Non può che cominciare così il 2013, se non con questo tradizionale augurio dei valdostani. Un saluto gioioso, usato per interloquire con parenti e amici, transitato nel francoprovenzale - lingua neolatina - proprio dal latino "strena(m)", "augurio" e "dono augurale", che si usava di solito all'inizio proprio del nuovo anno.
Nel pronunciare questa antica e affettuosa formula benaugurante, attraversiamo, dunque, secoli e secoli di storia valdostana, spesso in maniera inconscia.
Leggevo, giorni fa, su "Twitter" (oggi zeppo di politici di cui in certi casi ho scoperto un'inaspettata vena giornalistico-letteraria), ma non vi ho partecipato, ad una polemica sull'identità valdostana. Ed è bene che se ne discuta perché è un principio capitale e serve anche ad evitare che le posizioni politiche sul tema si assomiglino troppo e questo insospettisce. Molte le considerazioni emerse, com'è ovvio che sia. Mi ha colpito chi considerava la storia come una specie di cascame di cui liberarsi, come se si trattasse di qualcosa di vecchio e ammuffito. Sarò di una formazione culturale diversa, ma troverei inconcepibile l'idea della "tabula rasa" come espressione di modernità e impensabile immaginare il futuro come qualcosa di appeso nel vuoto.

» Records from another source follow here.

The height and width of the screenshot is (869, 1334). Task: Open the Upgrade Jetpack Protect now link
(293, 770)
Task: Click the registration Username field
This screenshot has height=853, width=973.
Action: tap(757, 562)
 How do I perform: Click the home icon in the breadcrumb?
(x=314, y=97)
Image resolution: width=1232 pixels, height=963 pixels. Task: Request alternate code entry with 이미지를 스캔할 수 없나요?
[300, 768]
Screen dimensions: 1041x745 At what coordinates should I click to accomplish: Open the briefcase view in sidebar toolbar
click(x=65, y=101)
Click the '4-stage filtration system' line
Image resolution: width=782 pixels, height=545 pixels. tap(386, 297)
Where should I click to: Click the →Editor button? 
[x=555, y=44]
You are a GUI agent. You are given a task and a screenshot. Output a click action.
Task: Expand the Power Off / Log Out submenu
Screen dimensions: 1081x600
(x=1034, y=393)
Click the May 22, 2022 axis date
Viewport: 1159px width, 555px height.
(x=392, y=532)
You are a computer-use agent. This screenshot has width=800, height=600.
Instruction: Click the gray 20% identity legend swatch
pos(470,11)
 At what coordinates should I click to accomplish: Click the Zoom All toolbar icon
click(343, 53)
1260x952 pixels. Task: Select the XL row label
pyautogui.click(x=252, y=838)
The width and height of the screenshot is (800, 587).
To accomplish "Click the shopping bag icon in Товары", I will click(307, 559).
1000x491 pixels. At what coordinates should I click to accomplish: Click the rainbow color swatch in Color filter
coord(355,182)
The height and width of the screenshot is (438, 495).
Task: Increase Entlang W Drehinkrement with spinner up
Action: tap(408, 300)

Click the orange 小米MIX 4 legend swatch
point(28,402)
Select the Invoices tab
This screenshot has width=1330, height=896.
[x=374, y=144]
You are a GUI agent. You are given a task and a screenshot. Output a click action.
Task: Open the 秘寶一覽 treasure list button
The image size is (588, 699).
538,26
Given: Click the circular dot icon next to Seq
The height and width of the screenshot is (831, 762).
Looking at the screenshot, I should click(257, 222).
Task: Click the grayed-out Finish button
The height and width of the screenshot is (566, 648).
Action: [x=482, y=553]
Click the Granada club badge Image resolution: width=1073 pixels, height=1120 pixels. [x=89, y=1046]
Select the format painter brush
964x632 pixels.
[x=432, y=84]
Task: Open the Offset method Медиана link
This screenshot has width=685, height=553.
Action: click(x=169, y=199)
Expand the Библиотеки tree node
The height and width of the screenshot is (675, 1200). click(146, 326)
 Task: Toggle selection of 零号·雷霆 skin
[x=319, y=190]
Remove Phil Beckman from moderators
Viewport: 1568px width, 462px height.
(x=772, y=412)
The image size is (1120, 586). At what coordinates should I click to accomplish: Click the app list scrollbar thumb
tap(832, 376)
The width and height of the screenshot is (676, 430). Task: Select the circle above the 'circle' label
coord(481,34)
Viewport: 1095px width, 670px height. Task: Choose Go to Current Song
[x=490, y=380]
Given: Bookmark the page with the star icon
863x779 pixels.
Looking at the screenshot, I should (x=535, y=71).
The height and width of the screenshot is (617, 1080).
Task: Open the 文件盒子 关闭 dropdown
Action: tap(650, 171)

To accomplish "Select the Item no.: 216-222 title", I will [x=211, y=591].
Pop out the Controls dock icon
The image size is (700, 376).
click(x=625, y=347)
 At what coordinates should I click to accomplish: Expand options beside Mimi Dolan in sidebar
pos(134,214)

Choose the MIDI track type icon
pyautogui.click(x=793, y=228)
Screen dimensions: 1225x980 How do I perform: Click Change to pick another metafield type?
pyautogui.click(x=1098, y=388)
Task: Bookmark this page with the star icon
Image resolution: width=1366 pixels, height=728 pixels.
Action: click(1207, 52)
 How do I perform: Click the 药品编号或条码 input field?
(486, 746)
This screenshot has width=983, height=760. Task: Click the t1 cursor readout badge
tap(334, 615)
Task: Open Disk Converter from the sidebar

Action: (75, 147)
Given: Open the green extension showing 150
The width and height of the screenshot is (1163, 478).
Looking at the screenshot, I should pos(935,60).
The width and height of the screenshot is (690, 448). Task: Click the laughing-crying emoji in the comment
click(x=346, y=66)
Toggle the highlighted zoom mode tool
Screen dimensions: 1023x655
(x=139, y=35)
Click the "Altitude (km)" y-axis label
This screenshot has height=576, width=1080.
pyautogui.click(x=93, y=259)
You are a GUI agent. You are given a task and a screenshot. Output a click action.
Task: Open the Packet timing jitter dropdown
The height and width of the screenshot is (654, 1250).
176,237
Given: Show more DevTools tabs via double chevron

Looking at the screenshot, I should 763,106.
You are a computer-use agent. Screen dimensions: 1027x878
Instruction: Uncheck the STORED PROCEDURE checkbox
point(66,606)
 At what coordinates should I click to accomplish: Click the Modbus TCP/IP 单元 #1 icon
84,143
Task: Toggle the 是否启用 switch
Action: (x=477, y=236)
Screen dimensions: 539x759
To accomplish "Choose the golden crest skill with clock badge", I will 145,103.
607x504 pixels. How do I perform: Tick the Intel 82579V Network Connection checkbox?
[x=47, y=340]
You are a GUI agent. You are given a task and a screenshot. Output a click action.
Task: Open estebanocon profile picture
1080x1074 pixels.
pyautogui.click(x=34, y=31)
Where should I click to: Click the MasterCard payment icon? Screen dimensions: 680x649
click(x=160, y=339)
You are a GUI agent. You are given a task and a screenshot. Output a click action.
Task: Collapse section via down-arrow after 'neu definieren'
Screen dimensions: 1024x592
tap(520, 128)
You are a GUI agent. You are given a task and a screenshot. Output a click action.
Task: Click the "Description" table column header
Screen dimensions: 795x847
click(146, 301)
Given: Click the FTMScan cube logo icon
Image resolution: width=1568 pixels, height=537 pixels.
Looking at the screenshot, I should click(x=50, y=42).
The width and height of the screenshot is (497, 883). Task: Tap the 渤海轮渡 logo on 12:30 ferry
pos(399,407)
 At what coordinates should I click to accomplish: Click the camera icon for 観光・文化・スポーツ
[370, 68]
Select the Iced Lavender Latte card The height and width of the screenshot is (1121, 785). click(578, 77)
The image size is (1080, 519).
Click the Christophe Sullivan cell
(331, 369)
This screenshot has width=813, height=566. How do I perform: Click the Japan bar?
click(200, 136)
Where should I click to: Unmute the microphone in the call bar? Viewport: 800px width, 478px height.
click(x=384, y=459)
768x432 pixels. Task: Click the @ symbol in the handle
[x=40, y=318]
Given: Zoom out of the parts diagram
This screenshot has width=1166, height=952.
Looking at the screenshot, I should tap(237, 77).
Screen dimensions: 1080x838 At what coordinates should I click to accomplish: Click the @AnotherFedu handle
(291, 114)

Non si tratta, infatti, di essere nostalgici e passatisti e di non accettare i cambiamenti in corso e quelli che verranno. Chi pensa alla "valdostanità" come qualcosa di immodificabile e sacrale, chiusa in una "turris eburnea" immodificabile e impermeabile, ne fa solo una caricatura. Le cose cambiano e la velocità di trasformazione oggi è ancora più grande che in passato. Ma prendere atto dei cambiamenti, che ci sono sempre stati, non vuol dire - come qualcuno scriveva - buttare a mare un'autonomia speciale che già è cambiata dal 1945 ad oggi, decennio dopo decennio e cambierà ancora, e si tratta semmai di prendere atto di come mutino e si aggiornino le ragioni fondative. Chi invece musealizza l'autonomia e la avvolge di melassa di retorica fa solo un piacere ai tanti e variegati nemici.
Ma intanto quale dono augurarsi? Sarò banale, ma cominciamo dalla salute. Ogni altra attività è impossibile se non si sta bene e come non pensare alle persone che ci hanno lasciati nei mesi scorsi e a chi, gravemente malato, sta combattendo una battaglia per la vita.
Vi è poi una seconda parola, che è "coraggio", che è stata la più usata nei messaggi che ho ricevuto. Si va dalla spinta «coraggio!» per darti la carica all'espressione «avere coraggio», come indicazione rispetto agli ultimi avvenimenti di cui sono coprotagonista e che suscita - altra bella parola in dono - delle «speranze».
L'anno appena iniziato sarà denso di avvenimenti che ci diranno, vivendoli mese dopo mese, se certi auspici si realizzeranno.